If it’s a groundbreaking new environmental rule, it’s got to be from California.
No, I’m not talking about the contentious cap-and-trade rule unveiled last week. Just as important for slashing greenhouse-gas emissions is CalGreen, a.k.a. the California Green Building Standards Code, which took effect early this year. One of Arnold Schwarzenegger’s last big moves, it’s the first statewide green building code in the country, and its reach will ultimately affect most new and refurbished buildings there.
In a recent twist, Gov. Jerry Brown has thrown his political capital behind the law. Early this month he signed a new bill to bolster the green building rules: AB 930 now requires at least one member of the state’s powerful Building Standards Commission (BSC) to, um, actually know something about sustainable design, construction and facility operations.
I’d say that’s a good idea. And in spite of ongoing and at times vehement opposition, I’d say CalGreen is a good thing, too. Experts peg the reduction in greenhouse-gas emissions at 3 million metric tons -- all by 2020, and all by way of CalGreen. And if history teaches us anything, CalGreen is coming to a building department near you.
Here’s why: The knocks to CalGreen aren’t coming from architects, engineers or even construction executives. They get work applying the rules. Instead, it’s coming from knee-jerk anti-government types on one hand and, on the other, from green-building advocates. The greenies complain that the new code is flawed and even worse, redundant. We already have national certification programs, they say, like the U.S. Green Building Council’s popular but expensive LEED rating system.
Overlapping green programs
Point well taken. Add to LEED and municipal initiatives the International Green Construction Code, coming in 2012 from the powerful International Code Council, which controls all U.S. code language. Then we have also-rans like Green Globes, a program originally launched by forestry executives and homebuilders.
Wait, there’s more. Before CalGreen, San Francisco was already living large with BIG, the Build It Green program, which has tried to promote its GreenPoint rating system for homes beyond the Bay Area. Another is California Advanced Homes Program, created by the big three utilities Pacific Gas and Electric, Southern California Edison, and San Diego Gas & Electric and set to expire next December. Last, the CHPS program isn’t for motorbike-riding cops but rather the successful Collaborative for High-Performance Schools initiative.

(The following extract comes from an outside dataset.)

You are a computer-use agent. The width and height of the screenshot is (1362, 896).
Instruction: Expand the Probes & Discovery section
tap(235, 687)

So maybe CalGreen is redundant -- but not because of its peer group. “California already has the strictest energy conservation code in the country,” said Imad Naffa, a code consultant in Fresno, Calif., “and compliance with the energy code will ensure compliance with the majority of CalGreen’s requirements.”
Title 24: Stepping stone for Calgreen?
Known widely as Title 24, the state’s Energy Efficiency Standards for buildings have already made the Golden State’s building stock by far the greenest of any state.

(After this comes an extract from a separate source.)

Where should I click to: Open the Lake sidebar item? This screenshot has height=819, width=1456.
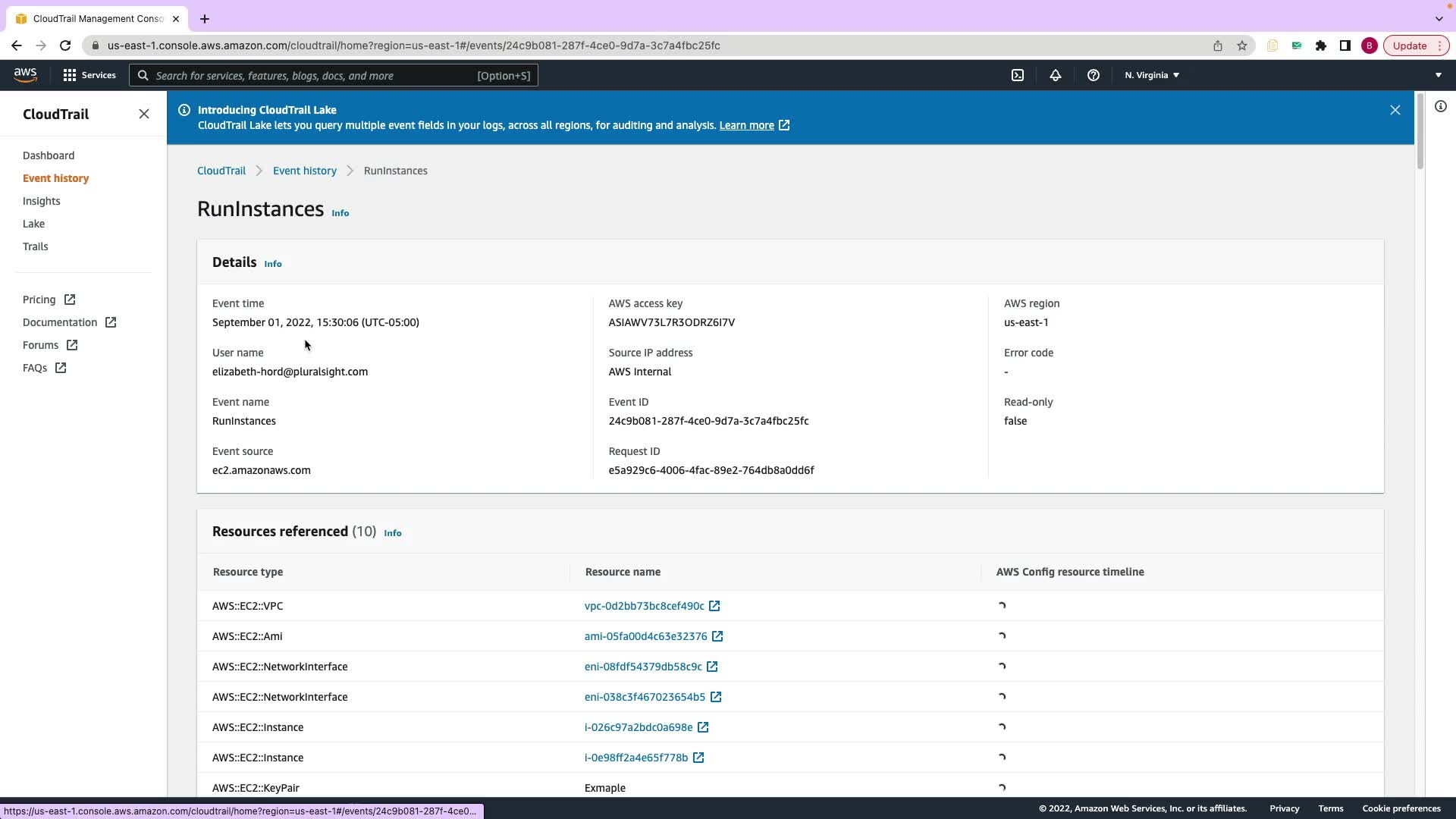click(x=33, y=224)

Which brings me to my main point: Title 24 has become hugely influential, adopted around the country by government agencies, housing boards, manufacturers, and local jurisdictions. It became an easy benchmark and implementation model. Many building codes already bear the West Coast stamp, among the first sweeping energy policies of the modern era, launched in 1978.
CalGreen will likely grow in influence this way, too. Wisely, California’s BSC has made it more than a building code -- CalGreen is also positioned as a marketable green-building rating system, like LEED. Buildings that comply get a CalGreen stamp of approval, which should boost rents and property values.
We’ll see CalGreen reach into even states with very different politics and environmental goals. Using the same web of influence spun by Title 24, CalGreen is poised for real and lasting impact.